Introduction to Arabic Q/A

Research in the field of Q/A has known significant progress for languages such as English, Spanish, French or Italian. In the context of the Arabic language there are few attempts for building Q/A systems. This may be due to the particularities of the language (short vowels, absence of capital letters, complex morphology, etc.). The most well-known Arabic Q/A systems are:

  • QARAB is a system that takes natural language questions expressed in the Arabic language and attempts to provide short answers. The system’s primary source of knowledge is a collection of Arabic newspaper text extracted from Al-Raya, a newspaper published in Qatar. QARAB uses shallow language understanding to process questions and it does not attempt to understand the content of the question at a deep, semantic level.

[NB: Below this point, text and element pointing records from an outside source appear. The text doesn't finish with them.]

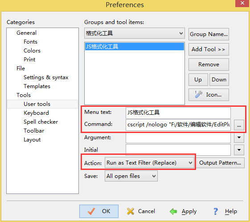Expand the Argument dropdown arrow
This screenshot has height=222, width=250.
(239, 137)
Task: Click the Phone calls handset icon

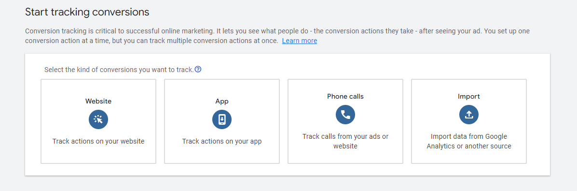Action: click(345, 115)
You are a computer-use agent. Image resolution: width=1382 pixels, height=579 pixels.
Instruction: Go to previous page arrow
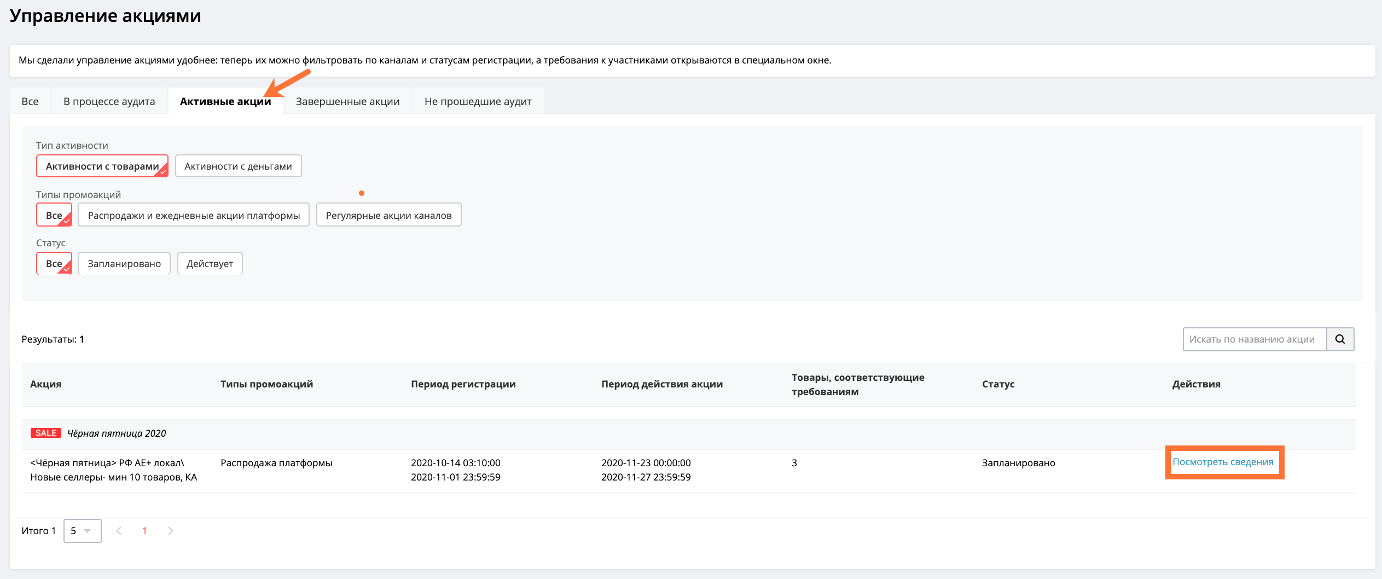[119, 531]
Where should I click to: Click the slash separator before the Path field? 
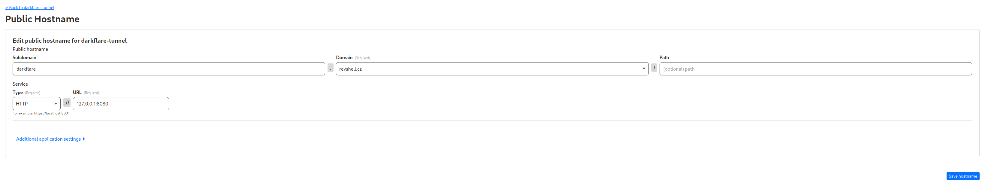coord(654,69)
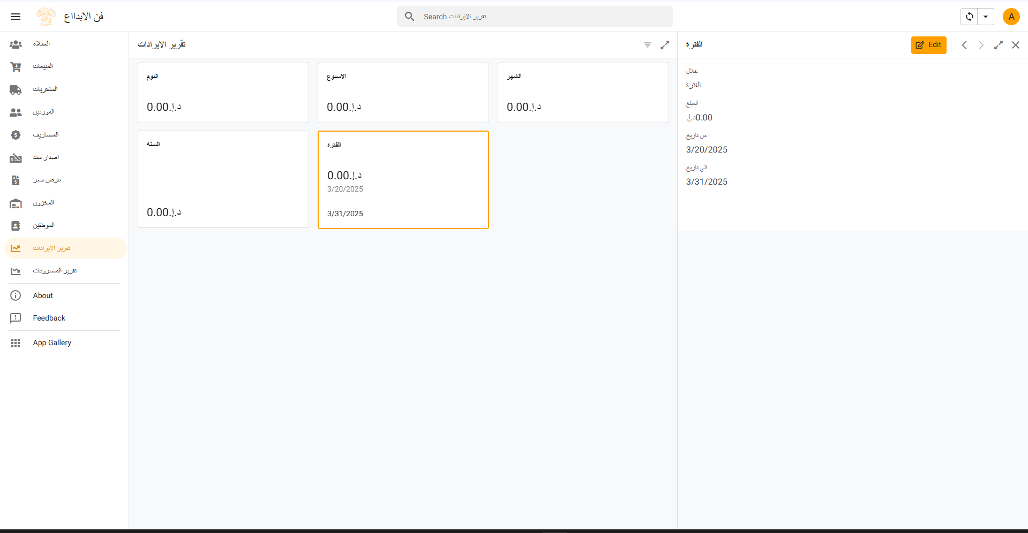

  • AQAS is knowledge-based and, therefore, extracts answers only from structured data and not from raw text (non structured text written in natural language).
  • ArabiQA is an Arabic Q/A prototype based on the Java Information Retrieval System (JIRS) Passage Retrieval (PR) system and a Named Entities Recognition (NER) module. It embeds an Answer Extraction module dedicated especially to factoid questions. In order to implement this module authors developed an Arabic NER system and a set of patterns manually built for each type of question.
  • QASAL is a recent attempt for building an Arabic Q/A which process factoid questions (e.g. questions that have NE answers). Experiments have been conducted and showed that for a test data of 50 questions the system reached 67.65% as precision, 91% as recall and 72.85% as F-measure.